Smoke testing is still used -- in places I've worked, it's usually automated.
Automated testing can do smoke testing (shallow, wide), but it can also do other testing like regression testing, and unit testing. Basically automated testing can be any repeatable test.
Yes, smoke testing is still being used. I've generally seen two scenarios. The first is to determine whether the software is ready for more in depth testing. The second, and IMO more common, to skimp on fully testing functionality that should not have been affected by the changes to the new build.
I don't think smoke tests are usually automated. The smoke test in my experience is really just a basic sanity test to make sure that subsequent tests can actually be run, and that nothing basic got broken like startup code or menu entries. This would usualy be done manually by a person. I suppose it could be automated, but usually it involves the addition of new features so the automated tests would have to be changed as well and you'd still have the same problem that you'd need a person to verify that the automated tests were modified to test the new feature properly. In contrast, automated tests (like unit tests) represent a regression test suite and are created to test well-established functionality that should not change much from release to release, although of course you would add unit tests to cover new functionality as well.
Probably more in companies from a hardware background where the smoke test was taken literally. Few people call them that anymore. It's usually just a small yet broad subset of a larger acceptance or system test suite. These tets are automated and are automatically run against code before it is submitted or on submission to source code control.
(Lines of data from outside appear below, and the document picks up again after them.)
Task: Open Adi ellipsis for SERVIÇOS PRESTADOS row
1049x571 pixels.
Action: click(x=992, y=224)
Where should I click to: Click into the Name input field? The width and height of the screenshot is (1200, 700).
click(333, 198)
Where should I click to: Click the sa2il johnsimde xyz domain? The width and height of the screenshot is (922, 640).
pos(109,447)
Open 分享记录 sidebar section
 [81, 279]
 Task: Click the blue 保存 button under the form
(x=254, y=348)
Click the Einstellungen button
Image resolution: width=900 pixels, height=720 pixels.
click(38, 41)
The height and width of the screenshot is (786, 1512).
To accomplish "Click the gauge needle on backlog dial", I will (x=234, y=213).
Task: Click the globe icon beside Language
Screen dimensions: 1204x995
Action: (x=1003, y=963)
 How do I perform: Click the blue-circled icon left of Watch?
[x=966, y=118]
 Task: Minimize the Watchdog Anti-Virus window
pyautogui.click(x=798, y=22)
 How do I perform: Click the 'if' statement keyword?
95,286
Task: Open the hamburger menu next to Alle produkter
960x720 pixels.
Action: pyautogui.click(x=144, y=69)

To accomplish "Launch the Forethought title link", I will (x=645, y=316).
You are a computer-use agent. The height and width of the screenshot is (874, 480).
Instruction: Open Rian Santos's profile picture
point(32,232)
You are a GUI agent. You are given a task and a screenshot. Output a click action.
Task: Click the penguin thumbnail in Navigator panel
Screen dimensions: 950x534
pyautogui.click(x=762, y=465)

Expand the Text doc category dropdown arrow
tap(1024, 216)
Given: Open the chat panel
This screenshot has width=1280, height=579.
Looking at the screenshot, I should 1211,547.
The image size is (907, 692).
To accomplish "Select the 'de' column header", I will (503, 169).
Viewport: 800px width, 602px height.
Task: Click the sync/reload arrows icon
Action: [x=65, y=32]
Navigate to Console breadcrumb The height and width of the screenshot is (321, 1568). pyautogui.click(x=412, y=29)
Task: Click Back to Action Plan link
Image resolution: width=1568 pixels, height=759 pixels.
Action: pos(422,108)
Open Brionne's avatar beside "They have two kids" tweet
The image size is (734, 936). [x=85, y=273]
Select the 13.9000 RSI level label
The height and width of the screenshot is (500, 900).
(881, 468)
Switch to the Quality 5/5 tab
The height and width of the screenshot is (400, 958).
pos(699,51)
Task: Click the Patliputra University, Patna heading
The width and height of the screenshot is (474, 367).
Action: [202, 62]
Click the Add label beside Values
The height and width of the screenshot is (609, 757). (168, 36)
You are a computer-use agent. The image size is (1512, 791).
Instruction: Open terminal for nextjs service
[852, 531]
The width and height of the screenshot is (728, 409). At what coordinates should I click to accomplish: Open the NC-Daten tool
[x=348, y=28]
I am not sure we can compare Smoke and Automated testing. Smoke testing is a way to run a set of basic tests on a build, covering all the basic features but not going in depth on any. The purpose is to determine whether a build can be used for more detailed testing or not. It is also a set of steps that can be run quickly even on a developer build to determine if there are any issues due to some significant or core changes that are about to go in a build. We consider Smoke test to be one of our 'test plans' but one that is run on every build.
Automated testing is not specific to Smoke tests but can be applied there as well. It is done to 'automate' redundant or repetitive steps that a tester always does to save time. That is the primary purpose of automation. It is allowes a tester to spend more time to do other tests.
It can never be replacement of testing by a real brain nor everything can be automated. It is an activity that supplements the testing process in place, not replace it.
Since Smoke test is potentially run on every build, there is a good value in automating it. If a smoke test run manually takes 4 hours, and after automation it takes 1 hour, you have saved an effort of 3 man-hours * number of builds.
There are several tools in market for automation testing - AutoIT and SilkTest to name a few.
In very simple words we can say that Smoke testing can be automated but it is not like automated testing is always smoke testing.
Yes, smoke testing is a popular way of testing any application/software.
My understanding of "smoke testing" is different than the wikipedia article. I understand smoke testing to be the developer opening the app and testing the basic functionality to verify that the app looks right & is doing the basics. So I always thought it was a manual process, not an automated one.
Test automation suite contains various levels like smoke test, acceptance test, nightly build, so on. Its up to the tester to decide which test case needs to be run in each level. Each test case is numbered depending upon the levels at which they should be run. Say if there are 2 test cases automated, numbered with 1 and 2 respectively to indicate the levels, and you define test level as 2 in configuration file, its gonna run only the second test case and gives you the result. Smoke test generally has less number of test cases compared to acceptance test.
Smoke test can be automated but not all automated tests are smoke tests.